Fede integra e angoscia mortale si combattono nel suo cuore da cui sgorga un grido di preghiera che è insieme
altissima testimonianza di amore e pressante invocazione di aiuto: «Mio Signore, nostro re, tu sei l’unico! Vieni
in aiuto a me che sono sola e non ho altro soccorso se non te, perché un grande pericolo mi sovrasta» ( Ester
4,17).
Malgrado le grandi tentazioni cui ogni giorno la vita di corte certamente la esponeva, il cuore di questa donna è
unicamente posseduto dall’amore del suo Dio e del suo popolo.
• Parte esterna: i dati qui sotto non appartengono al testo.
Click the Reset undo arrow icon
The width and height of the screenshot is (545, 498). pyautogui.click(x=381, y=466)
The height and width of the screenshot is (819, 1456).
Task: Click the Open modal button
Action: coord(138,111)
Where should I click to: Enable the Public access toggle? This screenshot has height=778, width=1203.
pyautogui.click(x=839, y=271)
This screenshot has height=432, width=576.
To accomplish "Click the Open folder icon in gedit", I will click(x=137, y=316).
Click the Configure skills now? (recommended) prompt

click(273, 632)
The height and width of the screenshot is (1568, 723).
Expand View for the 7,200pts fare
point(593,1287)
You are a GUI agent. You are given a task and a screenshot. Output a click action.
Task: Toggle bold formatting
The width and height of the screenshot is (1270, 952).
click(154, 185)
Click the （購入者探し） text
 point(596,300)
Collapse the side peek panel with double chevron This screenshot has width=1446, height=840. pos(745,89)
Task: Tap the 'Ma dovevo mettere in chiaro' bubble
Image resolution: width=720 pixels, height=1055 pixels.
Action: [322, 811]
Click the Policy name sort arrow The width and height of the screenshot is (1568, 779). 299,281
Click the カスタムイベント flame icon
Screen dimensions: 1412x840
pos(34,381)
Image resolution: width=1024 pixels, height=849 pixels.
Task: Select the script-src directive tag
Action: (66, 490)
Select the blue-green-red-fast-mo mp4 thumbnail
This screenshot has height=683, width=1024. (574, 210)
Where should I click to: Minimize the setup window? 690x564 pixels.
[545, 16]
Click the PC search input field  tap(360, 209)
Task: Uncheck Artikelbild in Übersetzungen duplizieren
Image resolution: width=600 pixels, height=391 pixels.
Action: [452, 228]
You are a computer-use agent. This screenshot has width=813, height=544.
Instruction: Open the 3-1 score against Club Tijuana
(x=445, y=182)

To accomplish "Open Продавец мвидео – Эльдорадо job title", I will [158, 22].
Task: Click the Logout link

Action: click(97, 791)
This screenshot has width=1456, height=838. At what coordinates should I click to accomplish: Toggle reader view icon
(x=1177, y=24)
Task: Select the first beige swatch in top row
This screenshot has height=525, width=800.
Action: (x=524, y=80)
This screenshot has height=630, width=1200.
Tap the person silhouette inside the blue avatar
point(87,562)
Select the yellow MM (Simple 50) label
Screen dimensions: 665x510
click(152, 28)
All’inizio del primo libro di Samuele troviamo Anna, moglie di uno zufita delle montagne di Efraim, un’altra
donna sterile, come le spose dei patriarchi... Essa, umiliata e disprezzata per questa sua condizione, va a
sfogare la sua angoscia davanti al Signore nel santuario di Silo. Là osa pronunciare un voto: «Signore, se vorrai
ricordarti di me [...], se darai alla tua schiava un figlio maschio, io lo offrirò al Signore per tutti i giorni della sua
vita». La sua preghiera di povera è esaudita e Anna mantiene il voto. Dopo lo svezzamento, offre il piccolo
Samuele al Signore per tutti i giorni della sua vita. Al momento dell’offerta, dal suo cuore e dalle sue labbra
sgorga un bellissimo cantico di ringraziamento, il primo Magnificat: «Il mio cuore esulta nel Signore, / la mia
fronte s’innalza grazie al mio Dio [...]. / L’arco dei forti s’è spezzato, / ma i deboli sono rivestiti di vigore» (
1Samuele 2,14).
In uno scenario di povertà e di debolezza si apre anche il libro di Rut: Noemi, emigrata in terra di Moab, rimasta
vedova, senza figli e senza nipoti, decide di far ritorno alla sua terra d’origine... Benché si avvii da un paese
straniero verso la terra dei suoi padri, non parte sospinta dalla speranza, bensì con l’animo abbattuto di chi si
sente sconfitto dalla vita. Ma Rut, la nuora, tenacemente fedele, la segue: «Dove andrai tu andrò anch’io; dove
ti fermerai mi fermerò; il tuo popolo sarà il mio popolo e il tuo Dio sarà il mio Dio; dove morirai tu, morirò
anch’io e vi sarò sepolta» (1,16-17).
Ed ecco le due donne giungere a Betlemme al tempo della mietitura dell’orzo: bellissimo segno di speranza. Rut
va a spigolare dietro i mietitori, con l’umiltà di chi è consapevole non solo di essere povera, ma anche di essere
straniera.
Sollecita e riservata, viene definita donna virtuosa (cf. 3,11): donna forte nel bene, forte nella mansuetudine,
nella bontà, nell’amore fino al sacrificio. Ed è per questo che trova grazia agli occhi di Booz, il padrone del
campo e suo parente prossimo con il «diritto di riscatto».Quando egli – alla porta della città secondo il rito in
uso in Israele – dichiara di volerla prendere come sposa, gli anziani pronunziano un bellissimo augurio
benedicente: «Il Signore renda la donna, che entra in casa tua, come Rachele e Lia, le due donne che
fondarono la casa d’Israele» (4,16).
Così Rut entra nel solco delle generazioni d’Israele, diventa antenata di Cristo, anzi, entra nel Nuovo
Testamento, perché il suo nome compare nella genealogia del nato Messia (cf. Matteo 1, 1-17). Non con le
parole, ma con la sua stessa vita, Rut intona uno splendido cantico all’amore provvidente e gratuito di Dio; un
cantico che potrebbe esprimersi così: Dio d’Israele, Dio di tutte le genti, Tu, che mi hai guardata nella mia
estrema povertà di vedova e straniera, Tu, che mi hai condotta fuori dalla mia terra, dal mio popolo e dalla
casa di mio padre, Tu, che mi hai accolta all’ombra delle tue ali, Tu, che mi hai nutrita con il pane della terra
promessa, Tu, che mi hai consolata dandomi una insperata prole, Tu, che mi hai onorata dandomi il tuo Nome,
Tu che sei il Benedetto e la fonte d’ogni bene: accogli il mio rendimento di grazie!